Italiano ostaggio in Siria «Io prigioniero da 7 mesi salvatemi dall'esecuzione»

Il bresciano Sergio Zanotti era scomparso dopo un viaggio in Turchia. Ora l'appello in un video

Luigi Guelpa

Sergio Zanotti, il 56enne italiano scomparso in Siria, sarebbe stato sequestrato da una cellula dell'Isis negli ultimi giorni dell'aprile scorso ad Azaz, cittadina a due passi dal confine turco. L'indiscrezione arriva da ambienti vicini ai servizi di Istanbul, che confermano di collaborare da tempo con la Farnesina per arrivare alla liberazione dell'ostaggio, anche se a oggi non è pervenuta alcuna richiesta di riscatto. Persino la Procura di Roma aveva aperto da alcuni mesi un fascicolo, ma le notizie delle indagini probabilmente non sarebbero mai emerse senza la diffusione del video choc da parte dell'agenzia di stampa russa News Front.

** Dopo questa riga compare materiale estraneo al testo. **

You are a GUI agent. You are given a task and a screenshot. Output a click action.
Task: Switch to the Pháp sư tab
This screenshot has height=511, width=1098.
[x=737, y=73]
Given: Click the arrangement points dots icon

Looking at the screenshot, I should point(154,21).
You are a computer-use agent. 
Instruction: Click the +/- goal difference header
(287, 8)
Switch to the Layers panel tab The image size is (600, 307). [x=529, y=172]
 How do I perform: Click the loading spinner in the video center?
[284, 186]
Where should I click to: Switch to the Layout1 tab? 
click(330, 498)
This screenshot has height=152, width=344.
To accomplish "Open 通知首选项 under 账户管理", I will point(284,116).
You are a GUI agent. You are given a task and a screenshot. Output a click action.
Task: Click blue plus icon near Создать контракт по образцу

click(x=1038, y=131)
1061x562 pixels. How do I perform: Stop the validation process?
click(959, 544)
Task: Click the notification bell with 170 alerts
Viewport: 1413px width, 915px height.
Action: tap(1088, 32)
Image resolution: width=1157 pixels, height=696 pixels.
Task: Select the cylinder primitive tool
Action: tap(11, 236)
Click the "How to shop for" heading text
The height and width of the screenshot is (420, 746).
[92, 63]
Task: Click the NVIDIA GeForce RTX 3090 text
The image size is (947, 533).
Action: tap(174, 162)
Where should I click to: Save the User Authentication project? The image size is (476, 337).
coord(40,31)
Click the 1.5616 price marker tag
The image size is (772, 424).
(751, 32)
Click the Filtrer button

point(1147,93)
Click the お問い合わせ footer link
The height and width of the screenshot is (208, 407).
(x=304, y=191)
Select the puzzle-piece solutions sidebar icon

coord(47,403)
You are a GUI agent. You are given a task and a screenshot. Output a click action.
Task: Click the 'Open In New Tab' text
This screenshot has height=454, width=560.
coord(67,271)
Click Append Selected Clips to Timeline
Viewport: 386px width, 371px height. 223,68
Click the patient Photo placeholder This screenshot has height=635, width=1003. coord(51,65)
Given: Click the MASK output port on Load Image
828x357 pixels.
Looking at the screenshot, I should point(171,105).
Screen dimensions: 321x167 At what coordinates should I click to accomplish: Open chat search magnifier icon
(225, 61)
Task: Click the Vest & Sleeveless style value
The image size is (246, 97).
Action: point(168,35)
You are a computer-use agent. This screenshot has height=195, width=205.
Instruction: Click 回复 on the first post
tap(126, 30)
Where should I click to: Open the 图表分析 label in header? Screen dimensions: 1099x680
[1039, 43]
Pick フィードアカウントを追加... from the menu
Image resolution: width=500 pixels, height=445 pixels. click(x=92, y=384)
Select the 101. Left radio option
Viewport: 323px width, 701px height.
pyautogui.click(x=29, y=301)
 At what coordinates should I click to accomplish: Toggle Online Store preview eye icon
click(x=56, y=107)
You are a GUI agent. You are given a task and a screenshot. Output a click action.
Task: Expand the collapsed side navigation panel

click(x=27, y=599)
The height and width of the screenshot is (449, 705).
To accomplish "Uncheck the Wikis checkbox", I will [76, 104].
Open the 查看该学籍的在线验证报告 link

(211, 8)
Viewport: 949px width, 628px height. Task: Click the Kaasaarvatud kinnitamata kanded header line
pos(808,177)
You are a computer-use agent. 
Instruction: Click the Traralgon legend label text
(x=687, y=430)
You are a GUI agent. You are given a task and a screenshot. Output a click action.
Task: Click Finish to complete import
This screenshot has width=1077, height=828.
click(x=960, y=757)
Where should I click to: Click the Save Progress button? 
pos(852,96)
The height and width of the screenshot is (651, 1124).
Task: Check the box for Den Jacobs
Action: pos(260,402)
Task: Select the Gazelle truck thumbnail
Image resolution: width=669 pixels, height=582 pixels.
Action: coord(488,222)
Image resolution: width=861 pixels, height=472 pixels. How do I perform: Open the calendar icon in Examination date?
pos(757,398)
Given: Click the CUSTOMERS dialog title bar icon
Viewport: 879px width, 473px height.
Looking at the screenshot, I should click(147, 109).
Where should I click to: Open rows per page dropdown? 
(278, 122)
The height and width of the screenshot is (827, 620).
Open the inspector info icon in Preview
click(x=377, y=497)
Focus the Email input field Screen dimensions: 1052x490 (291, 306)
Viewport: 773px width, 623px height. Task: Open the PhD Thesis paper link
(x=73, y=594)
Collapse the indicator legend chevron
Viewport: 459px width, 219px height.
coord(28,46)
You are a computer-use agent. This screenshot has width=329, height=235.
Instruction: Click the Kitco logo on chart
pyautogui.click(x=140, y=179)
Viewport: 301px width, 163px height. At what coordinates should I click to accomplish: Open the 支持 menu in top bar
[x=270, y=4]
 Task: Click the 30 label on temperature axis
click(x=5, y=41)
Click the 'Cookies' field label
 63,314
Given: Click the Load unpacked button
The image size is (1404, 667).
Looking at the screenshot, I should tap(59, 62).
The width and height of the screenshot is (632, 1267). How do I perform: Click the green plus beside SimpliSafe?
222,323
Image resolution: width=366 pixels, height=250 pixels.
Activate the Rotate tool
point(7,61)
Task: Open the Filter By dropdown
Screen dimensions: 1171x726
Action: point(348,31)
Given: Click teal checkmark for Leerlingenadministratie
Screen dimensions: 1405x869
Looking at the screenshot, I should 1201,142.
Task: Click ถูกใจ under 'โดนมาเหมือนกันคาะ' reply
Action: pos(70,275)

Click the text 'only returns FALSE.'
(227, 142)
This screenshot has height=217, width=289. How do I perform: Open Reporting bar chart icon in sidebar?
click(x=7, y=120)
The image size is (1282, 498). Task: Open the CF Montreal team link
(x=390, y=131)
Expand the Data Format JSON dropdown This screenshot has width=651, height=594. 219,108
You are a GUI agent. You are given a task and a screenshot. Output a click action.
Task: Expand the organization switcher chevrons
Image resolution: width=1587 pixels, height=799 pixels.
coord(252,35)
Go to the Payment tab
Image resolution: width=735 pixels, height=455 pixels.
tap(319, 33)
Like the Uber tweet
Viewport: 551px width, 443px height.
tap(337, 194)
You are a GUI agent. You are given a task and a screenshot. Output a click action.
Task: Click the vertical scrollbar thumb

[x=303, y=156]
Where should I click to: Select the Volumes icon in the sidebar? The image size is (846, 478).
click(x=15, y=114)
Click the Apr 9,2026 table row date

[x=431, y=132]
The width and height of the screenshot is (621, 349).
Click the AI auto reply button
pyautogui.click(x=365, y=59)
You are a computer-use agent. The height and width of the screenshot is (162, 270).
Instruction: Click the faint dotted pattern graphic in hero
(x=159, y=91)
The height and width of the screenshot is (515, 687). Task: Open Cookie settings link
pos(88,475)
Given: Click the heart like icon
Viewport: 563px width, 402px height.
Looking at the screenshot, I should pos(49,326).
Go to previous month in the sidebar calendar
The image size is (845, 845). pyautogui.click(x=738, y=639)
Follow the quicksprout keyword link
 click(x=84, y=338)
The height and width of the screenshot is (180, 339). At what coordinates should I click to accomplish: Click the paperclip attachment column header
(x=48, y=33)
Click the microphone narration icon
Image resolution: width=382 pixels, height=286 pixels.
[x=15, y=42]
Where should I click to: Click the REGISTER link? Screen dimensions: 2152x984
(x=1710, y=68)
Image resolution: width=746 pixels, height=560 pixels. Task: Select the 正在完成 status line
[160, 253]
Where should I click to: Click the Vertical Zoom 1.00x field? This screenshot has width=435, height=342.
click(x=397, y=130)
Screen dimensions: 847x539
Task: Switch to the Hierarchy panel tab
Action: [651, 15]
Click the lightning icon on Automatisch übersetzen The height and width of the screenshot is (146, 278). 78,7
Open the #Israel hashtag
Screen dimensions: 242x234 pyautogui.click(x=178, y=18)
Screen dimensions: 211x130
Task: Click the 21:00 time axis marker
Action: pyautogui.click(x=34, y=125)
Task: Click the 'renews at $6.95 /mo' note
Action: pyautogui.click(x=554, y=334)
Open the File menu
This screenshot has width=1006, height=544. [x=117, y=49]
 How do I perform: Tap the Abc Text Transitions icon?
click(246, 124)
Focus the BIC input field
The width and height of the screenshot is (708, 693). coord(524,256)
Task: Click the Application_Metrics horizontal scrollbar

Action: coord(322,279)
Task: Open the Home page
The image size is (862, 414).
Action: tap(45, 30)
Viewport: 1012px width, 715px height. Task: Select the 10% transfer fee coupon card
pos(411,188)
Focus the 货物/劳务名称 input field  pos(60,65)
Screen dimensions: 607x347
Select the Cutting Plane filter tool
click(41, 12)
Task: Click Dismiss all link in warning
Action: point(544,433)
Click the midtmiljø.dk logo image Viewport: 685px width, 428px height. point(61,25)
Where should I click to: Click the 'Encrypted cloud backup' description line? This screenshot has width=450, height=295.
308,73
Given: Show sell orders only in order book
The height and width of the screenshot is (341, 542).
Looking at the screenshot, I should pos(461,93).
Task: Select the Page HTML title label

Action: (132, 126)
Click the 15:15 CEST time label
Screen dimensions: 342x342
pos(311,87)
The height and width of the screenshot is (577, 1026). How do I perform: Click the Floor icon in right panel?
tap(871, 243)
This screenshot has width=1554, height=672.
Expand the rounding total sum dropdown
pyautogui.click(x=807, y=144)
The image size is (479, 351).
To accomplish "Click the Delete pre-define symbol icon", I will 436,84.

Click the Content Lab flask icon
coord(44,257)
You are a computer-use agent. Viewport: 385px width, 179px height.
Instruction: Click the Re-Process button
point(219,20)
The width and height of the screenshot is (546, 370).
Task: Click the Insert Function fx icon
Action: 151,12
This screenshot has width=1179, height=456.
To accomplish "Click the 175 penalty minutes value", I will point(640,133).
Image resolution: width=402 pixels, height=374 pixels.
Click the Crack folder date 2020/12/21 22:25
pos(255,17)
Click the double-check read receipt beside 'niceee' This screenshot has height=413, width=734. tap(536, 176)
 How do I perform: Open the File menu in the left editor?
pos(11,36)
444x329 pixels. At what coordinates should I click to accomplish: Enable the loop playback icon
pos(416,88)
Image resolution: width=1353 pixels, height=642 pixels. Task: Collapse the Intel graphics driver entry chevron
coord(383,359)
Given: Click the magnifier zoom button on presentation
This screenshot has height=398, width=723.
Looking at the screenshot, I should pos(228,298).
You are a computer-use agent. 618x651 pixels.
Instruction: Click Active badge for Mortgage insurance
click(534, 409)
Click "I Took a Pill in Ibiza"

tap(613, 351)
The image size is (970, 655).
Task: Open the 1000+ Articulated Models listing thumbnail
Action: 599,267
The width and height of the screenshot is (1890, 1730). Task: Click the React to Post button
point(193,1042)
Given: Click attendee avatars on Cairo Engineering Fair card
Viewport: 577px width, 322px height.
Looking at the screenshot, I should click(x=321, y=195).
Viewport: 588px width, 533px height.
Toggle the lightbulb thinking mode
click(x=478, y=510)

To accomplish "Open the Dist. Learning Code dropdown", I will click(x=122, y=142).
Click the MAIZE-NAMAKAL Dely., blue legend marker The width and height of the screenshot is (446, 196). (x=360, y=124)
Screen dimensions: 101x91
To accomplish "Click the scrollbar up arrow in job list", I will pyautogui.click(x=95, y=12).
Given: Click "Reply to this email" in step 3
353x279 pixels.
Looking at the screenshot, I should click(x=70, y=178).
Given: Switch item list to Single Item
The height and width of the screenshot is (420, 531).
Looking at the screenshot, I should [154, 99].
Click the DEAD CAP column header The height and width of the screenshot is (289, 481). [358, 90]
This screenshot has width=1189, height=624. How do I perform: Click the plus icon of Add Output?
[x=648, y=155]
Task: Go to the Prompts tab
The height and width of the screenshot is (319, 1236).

Il filmato sembra lasciare poco spazio a dubbi e sfumature. L'uomo viene mostrato in ginocchio, mentre tiene in mano un foglio con una data, quella del 15 novembre, giorno della probabile registrazione. Il video, della durata di 16 secondi, è stato girato in un campo con degli alberi di ulivo sullo sfondo. In primo piano si vede Zanotti vestito con una «dishdasha», la classica tunica araba di color bianco. È in ginocchio, e dietro di lui appare un presunto terrorista armato di mitra con il volto coperto. «Mi chiamo Sergio Zanotti - dice l'uomo parlando in italiano con accento bresciano - e da sette mesi sono prigioniero qui in Siria. Prego il governo italiano di intervenire nei miei confronti prima di una mia eventuale esecuzione». In una foto, postata sempre da News Front, l'ostaggio è in piedi, scalzo, e tiene in mano lo stesso cartello. Poco sotto viene mostrata la copia del passaporto, intestato a Sergio Zanotti, nato nel 1960 a Marone, provincia di Brescia.

Queste le poche certezze di una vicenda intricata e che potrebbe portare anche a qualche clamoroso colpo di scena. Tant'è che in un tweet il presidente di Copasir (il Comitato Parlamentare per la Sicurezza) Giacomo Stucchi precisa: «Che esista un video è certo, che Zanotti non sia in Italia lo è altrettanto. Prima di capire la reale situazione si possono fare solo ipotesi».

Zanotti era partito dall'Italia alla volta della Turchia, a poca distanza dal confine con la Siria, per motivi di lavoro legati alla sua attività in campo edilizio, un'attività purtroppo costellata da debiti, fallimenti e persino dalla detenzione per evasione fiscale. Voleva riabilitarsi professionalmente mettendosi in società con degli imprenditori di Gaziantep sostengono alcuni amici di Marone, località di 3mila anime sul lago d'Iseo. I familiari, l'ex moglie e le due figlie, avevano perso le tracce ad aprile, dopo una telefonata nella quale Zanotti annunciava il suo ritorno in Italia entro pochi giorni. Anche le modalità dell'acquisizione del video da parte dei media russi appaiono quantomeno strane. Konstantin Knyrik, direttore di News Front, rivela di essere stato contattato da una persona, presentatasi come jihadista, attraverso Facebook. Il terrorista avrebbe utilizzato il falso profilo di Ahmed Medhi e spedito foto e video con l'applicazione Messenger. Il profilo, aperto il 21 novembre, recita che Medhi ha studiato a Milano e che vive a Napoli. «Ha scelto il nostro portale di informazione perché dice che viene letto da chi conta - spiega Knyrik - mi ha detto che si trattava di un italiano rapito in Siria e ha promesso informazioni su altri ostaggi». News Front ha ricevuto e pubblicato l'appello di Zanotti già il 22 novembre. «Dopo aver fatto diversi controlli per verificare l'autenticità del materiale, abbiamo deciso di metterlo online per cercare di salvargli la vita». Knyrik sostiene di aver inviato il video la settimana scorsa a tutti i giornalisti italiani che conosce, «mi sorprende che la notizia sia uscita solo oggi».